Report back each line of the records that contains the string "agent".

::: Supplied material

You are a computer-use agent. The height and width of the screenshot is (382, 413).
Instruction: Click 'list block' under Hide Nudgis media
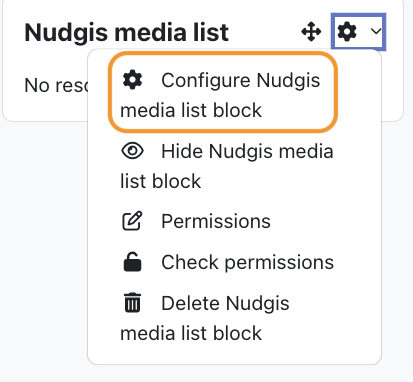click(160, 181)
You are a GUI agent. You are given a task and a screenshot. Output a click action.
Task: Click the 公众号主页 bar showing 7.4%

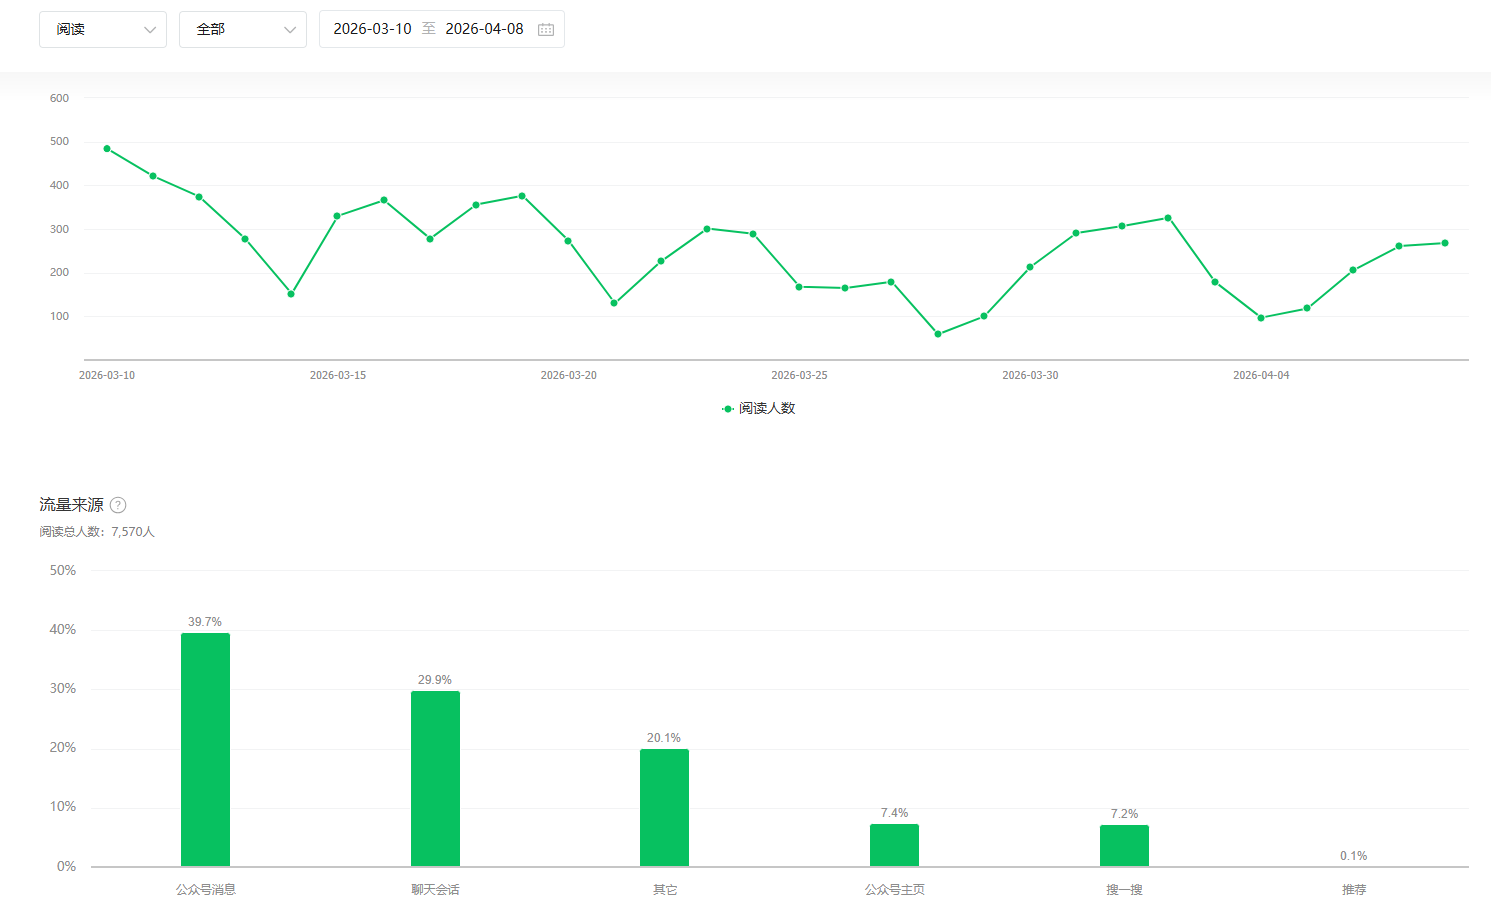click(x=894, y=845)
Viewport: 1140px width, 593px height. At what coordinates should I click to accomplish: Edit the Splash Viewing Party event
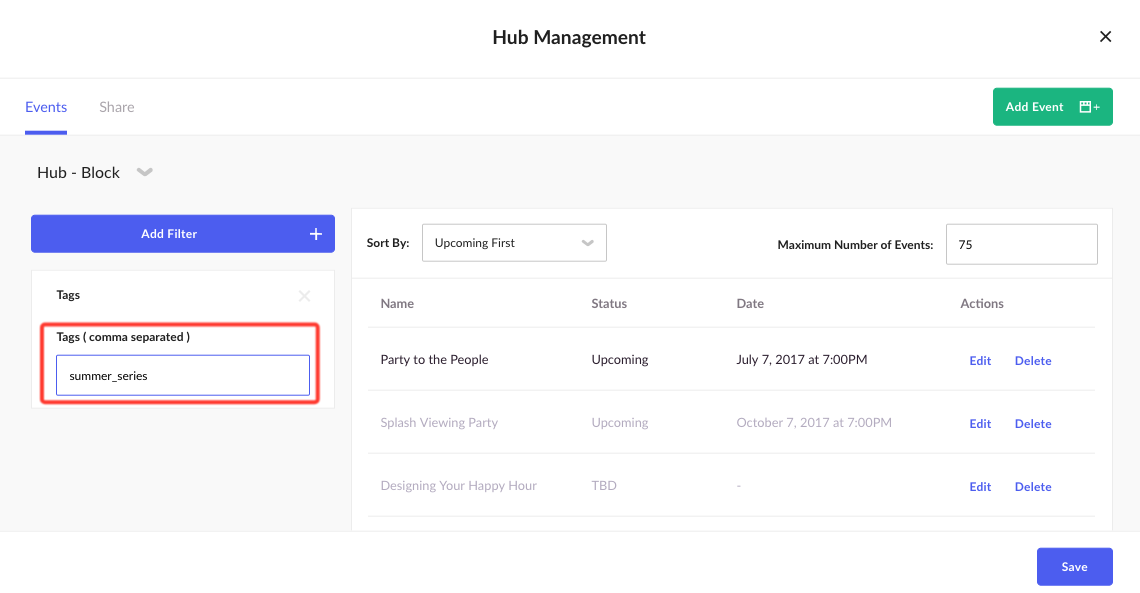pos(980,424)
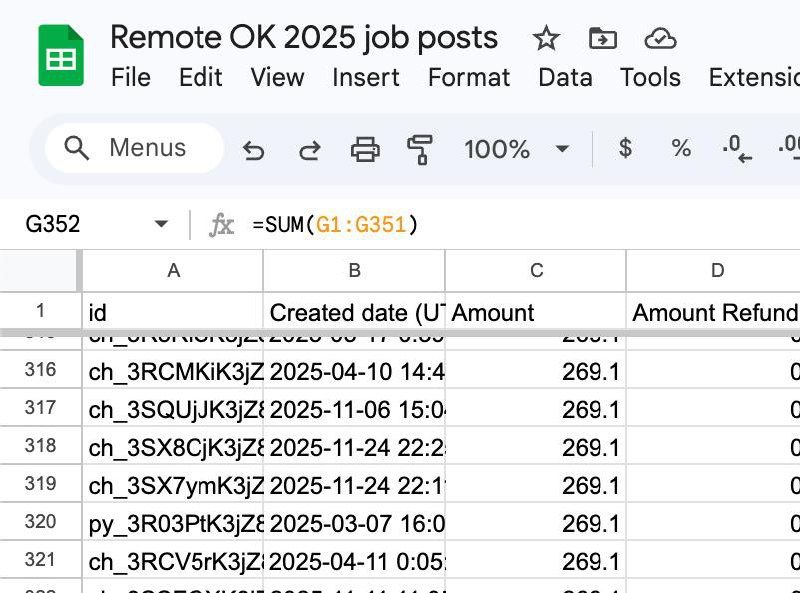
Task: Star the Remote OK spreadsheet
Action: tap(546, 39)
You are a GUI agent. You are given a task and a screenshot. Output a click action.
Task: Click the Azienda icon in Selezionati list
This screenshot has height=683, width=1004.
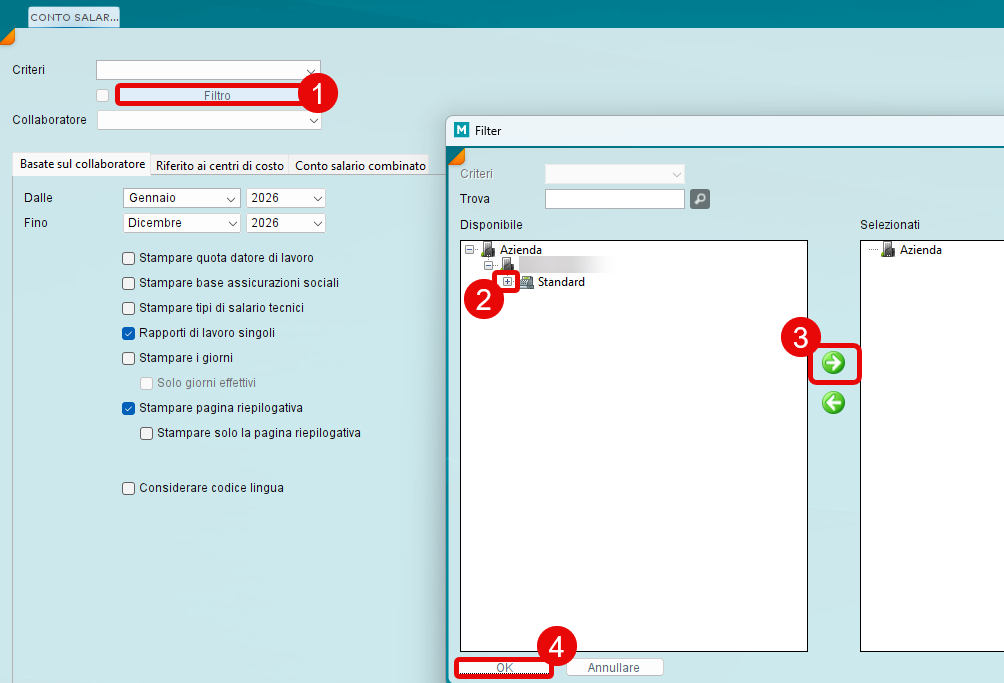tap(887, 250)
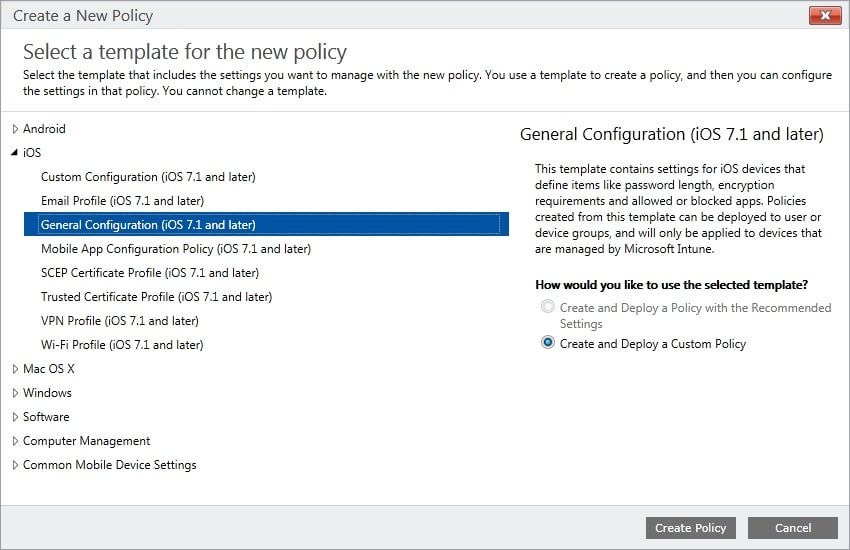The width and height of the screenshot is (850, 550).
Task: Select General Configuration iOS template
Action: click(x=148, y=225)
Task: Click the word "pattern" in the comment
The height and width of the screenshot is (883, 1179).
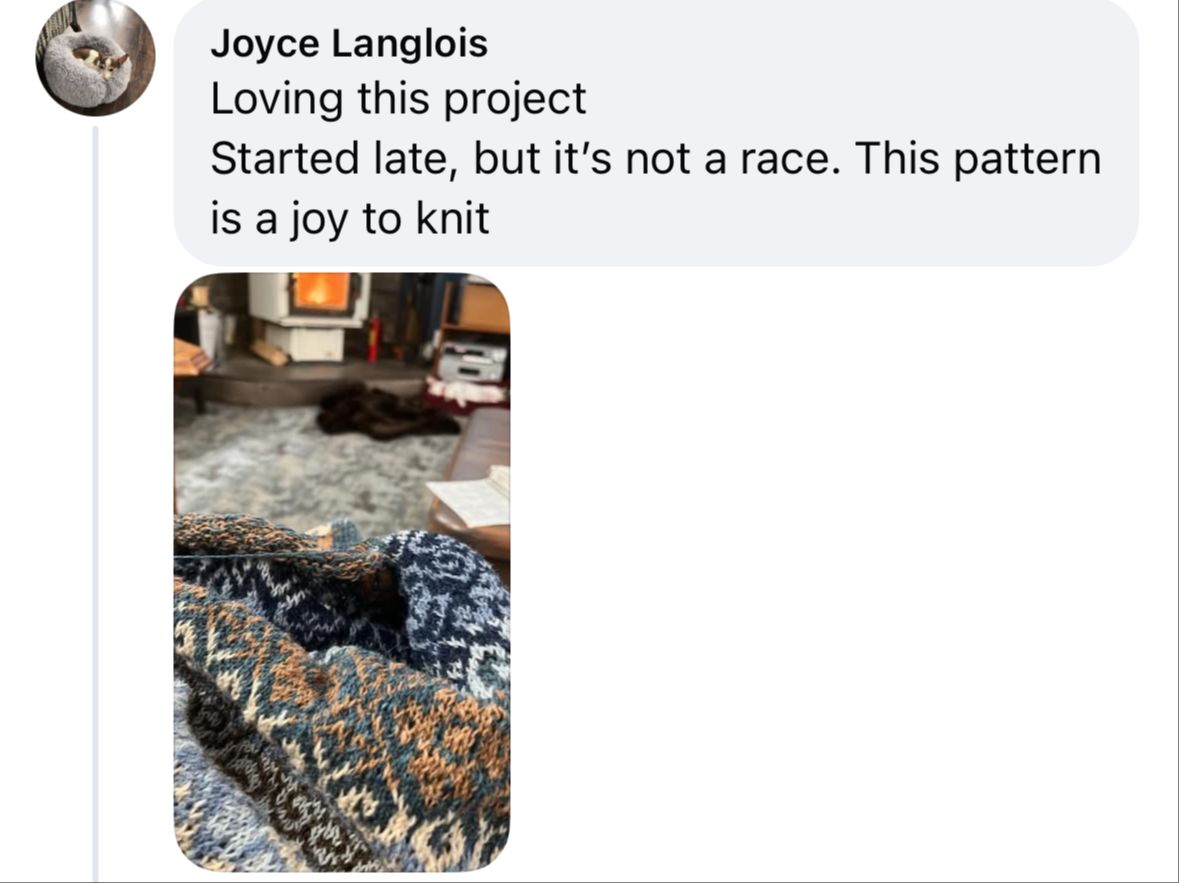Action: (1027, 159)
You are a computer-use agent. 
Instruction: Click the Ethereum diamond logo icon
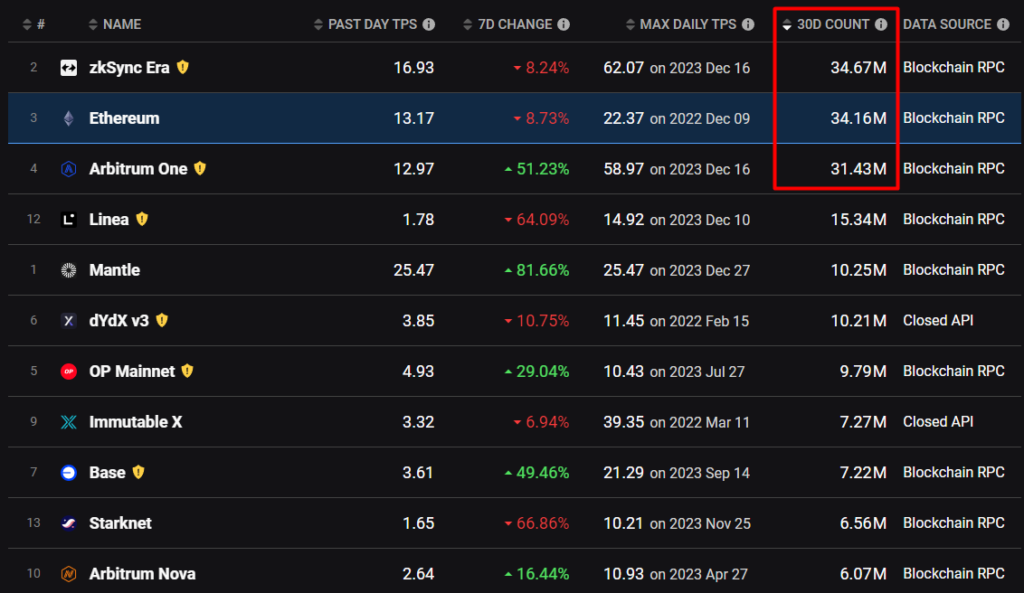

::::::

Task answer:
You are a computer-use agent. The height and width of the screenshot is (382, 413).
You are a GUI agent. You are given a task and a screenshot. Output a click action.
You are a GUI agent. You are given a task and a screenshot. Output a click action.
You are a computer-use agent. 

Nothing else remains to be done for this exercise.